The purpose of this study was to demonstrate the potential of magnetic poly(methyl methacrylate) (PMMA) core/polyethyleneimine (PEI) shell (mag-PEI) nanoparticles, which possess high saturation magnetization for gene delivery. By using mag-PEI nanoparticles as a gene carrier, this study focused on evaluation of transfection efficiency under magnetic induction. The potential role of this newly synthesized nanosphere for therapeutic delivery of the tryptophan hydroxylase-2 (TPH-2) gene was also investigated in cultured neuronal LAN-5 cells.

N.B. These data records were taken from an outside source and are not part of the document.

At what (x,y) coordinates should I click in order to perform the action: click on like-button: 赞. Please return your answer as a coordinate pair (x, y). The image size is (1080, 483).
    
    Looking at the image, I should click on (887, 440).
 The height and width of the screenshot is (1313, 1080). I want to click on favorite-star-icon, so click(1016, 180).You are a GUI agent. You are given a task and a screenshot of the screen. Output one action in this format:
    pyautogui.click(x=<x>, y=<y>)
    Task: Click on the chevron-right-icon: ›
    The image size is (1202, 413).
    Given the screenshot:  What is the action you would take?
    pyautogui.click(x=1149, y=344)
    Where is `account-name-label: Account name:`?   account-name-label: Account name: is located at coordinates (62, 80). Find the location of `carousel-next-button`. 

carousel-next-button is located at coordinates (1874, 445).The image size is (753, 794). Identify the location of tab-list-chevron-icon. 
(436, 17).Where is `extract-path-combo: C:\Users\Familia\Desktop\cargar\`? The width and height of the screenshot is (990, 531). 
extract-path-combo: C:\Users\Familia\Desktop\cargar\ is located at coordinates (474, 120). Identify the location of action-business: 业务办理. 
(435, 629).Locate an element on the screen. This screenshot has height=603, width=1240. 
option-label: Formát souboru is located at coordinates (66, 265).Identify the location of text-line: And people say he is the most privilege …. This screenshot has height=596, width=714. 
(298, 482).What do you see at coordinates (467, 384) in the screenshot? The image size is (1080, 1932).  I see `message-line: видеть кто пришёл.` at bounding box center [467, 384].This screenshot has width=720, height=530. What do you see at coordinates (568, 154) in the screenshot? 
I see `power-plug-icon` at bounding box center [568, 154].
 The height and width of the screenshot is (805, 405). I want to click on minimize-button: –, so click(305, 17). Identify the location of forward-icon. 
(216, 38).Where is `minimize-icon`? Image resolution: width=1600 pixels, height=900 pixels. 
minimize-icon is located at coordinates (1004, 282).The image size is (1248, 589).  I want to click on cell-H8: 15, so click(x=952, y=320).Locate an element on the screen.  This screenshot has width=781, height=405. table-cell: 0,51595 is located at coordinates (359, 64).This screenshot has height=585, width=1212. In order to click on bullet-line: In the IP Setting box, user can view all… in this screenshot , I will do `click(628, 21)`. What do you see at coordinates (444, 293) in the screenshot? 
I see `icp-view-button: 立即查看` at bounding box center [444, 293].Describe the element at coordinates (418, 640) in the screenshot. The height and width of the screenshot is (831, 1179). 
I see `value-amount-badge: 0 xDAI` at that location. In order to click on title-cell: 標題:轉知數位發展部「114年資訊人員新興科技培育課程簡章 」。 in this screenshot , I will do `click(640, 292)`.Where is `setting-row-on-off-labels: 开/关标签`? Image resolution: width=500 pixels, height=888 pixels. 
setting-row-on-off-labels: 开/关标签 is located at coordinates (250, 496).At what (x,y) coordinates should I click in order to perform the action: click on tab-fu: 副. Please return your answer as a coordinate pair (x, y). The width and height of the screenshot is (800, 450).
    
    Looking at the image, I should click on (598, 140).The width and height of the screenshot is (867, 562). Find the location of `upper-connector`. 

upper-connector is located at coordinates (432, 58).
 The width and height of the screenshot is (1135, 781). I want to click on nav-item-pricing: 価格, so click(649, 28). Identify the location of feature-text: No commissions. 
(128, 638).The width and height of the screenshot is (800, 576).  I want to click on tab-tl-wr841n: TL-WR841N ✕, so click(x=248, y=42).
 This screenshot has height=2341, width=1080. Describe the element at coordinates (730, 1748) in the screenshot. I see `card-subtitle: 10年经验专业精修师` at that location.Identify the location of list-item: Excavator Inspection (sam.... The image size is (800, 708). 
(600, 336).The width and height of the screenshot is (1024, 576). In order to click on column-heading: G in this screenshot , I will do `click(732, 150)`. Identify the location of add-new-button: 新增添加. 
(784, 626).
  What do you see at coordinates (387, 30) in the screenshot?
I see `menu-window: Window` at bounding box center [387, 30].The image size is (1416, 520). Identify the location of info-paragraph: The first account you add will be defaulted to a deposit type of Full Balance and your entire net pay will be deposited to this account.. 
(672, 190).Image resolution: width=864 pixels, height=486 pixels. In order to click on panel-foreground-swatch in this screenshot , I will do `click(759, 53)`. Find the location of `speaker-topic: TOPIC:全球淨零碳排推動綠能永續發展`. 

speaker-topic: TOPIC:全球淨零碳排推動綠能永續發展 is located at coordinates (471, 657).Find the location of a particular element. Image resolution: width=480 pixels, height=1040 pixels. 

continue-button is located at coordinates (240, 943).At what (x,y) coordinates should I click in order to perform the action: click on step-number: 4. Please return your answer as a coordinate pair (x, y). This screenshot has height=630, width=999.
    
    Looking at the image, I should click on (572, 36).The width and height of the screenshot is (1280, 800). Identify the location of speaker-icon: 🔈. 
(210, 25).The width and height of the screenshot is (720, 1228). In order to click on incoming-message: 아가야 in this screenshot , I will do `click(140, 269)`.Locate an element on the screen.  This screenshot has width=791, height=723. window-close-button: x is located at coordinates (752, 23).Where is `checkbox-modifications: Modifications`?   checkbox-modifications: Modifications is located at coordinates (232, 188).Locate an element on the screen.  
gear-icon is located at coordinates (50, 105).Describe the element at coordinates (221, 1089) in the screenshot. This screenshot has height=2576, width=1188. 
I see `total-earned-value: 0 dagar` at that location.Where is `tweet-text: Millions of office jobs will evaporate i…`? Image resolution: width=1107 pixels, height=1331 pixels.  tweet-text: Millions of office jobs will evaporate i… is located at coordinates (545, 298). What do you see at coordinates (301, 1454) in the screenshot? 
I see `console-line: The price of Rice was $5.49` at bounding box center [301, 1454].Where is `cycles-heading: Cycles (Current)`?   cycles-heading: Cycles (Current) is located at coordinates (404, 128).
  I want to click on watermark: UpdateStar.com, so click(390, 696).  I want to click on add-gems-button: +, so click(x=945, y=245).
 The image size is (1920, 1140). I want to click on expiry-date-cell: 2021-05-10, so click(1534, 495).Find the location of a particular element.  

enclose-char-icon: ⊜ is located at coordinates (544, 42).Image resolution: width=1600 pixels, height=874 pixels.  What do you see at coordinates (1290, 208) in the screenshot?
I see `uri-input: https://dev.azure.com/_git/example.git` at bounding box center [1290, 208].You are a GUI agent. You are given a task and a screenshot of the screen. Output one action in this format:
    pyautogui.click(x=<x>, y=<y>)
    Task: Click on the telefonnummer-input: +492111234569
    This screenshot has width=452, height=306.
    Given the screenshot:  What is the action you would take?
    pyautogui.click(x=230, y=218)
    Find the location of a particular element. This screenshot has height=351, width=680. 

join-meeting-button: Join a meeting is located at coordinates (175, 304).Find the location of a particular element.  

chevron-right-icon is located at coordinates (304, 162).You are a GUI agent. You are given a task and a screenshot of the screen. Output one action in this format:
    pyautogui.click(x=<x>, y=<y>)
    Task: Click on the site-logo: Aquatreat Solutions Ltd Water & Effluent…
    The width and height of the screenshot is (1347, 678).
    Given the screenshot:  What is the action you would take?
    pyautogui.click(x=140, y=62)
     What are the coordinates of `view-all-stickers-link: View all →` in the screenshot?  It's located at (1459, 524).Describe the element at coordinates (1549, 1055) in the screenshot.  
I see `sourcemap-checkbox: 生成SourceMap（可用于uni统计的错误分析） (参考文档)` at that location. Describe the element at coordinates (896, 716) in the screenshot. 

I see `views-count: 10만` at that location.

The mag-PEI nanoparticles were prepared by one-step emulsifier-free emulsion polymerization, generating highly loaded and monodispersed magnetic polymeric nanoparticles bearing an amine group. The physicochemical properties of the mag-PEI nanoparticles and DNA-bound mag-PEI nanoparticles were investigated using the gel retardation assay, atomic force microscopy, and zeta size measurements. The gene transfection efficiencies of mag-PEI nanoparticles were evaluated at different transfection times. Confocal laser scanning microscopy confirmed intracellular uptake of the magnetoplex. The optimal conditions for transfection of TPH-2 were selected for therapeutic gene transfection. We isolated the TPH-2 gene from the total RNA of the human medulla oblongata and cloned it into an expression vector. The plasmid containing TPH-2 was subsequently bound onto the surfaces of the mag-PEI nanoparticles via electrostatic interaction. Finally, the mag-PEI nanoparticle magnetoplex was delivered into LAN-5 cells. Reverse-transcriptase polymerase chain reaction was performed to evaluate TPH-2 expression in a quantitative manner.
The study demonstrated the role of newly synthesized high-magnetization mag-PEI nanoparticles for gene transfection in vitro. The expression signals of a model gene, luciferase, and a therapeutic gene, TPH-2, were enhanced under magnetic-assisted transfection. An in vitro study in neuronal cells confirmed that using mag-PEI nanoparticles as a DNA carrier for gene delivery provided high transfection efficiency with low cytotoxicity.
The mag-PEI nanoparticle is a promising alternative gene transfection reagent due to its ease of use, effectiveness, and low cellular toxicity. The mag-PEI nanoparticle is not only practical for gene transfection in cultured neuronal cells but may also be suitable for transfection in other cells as well.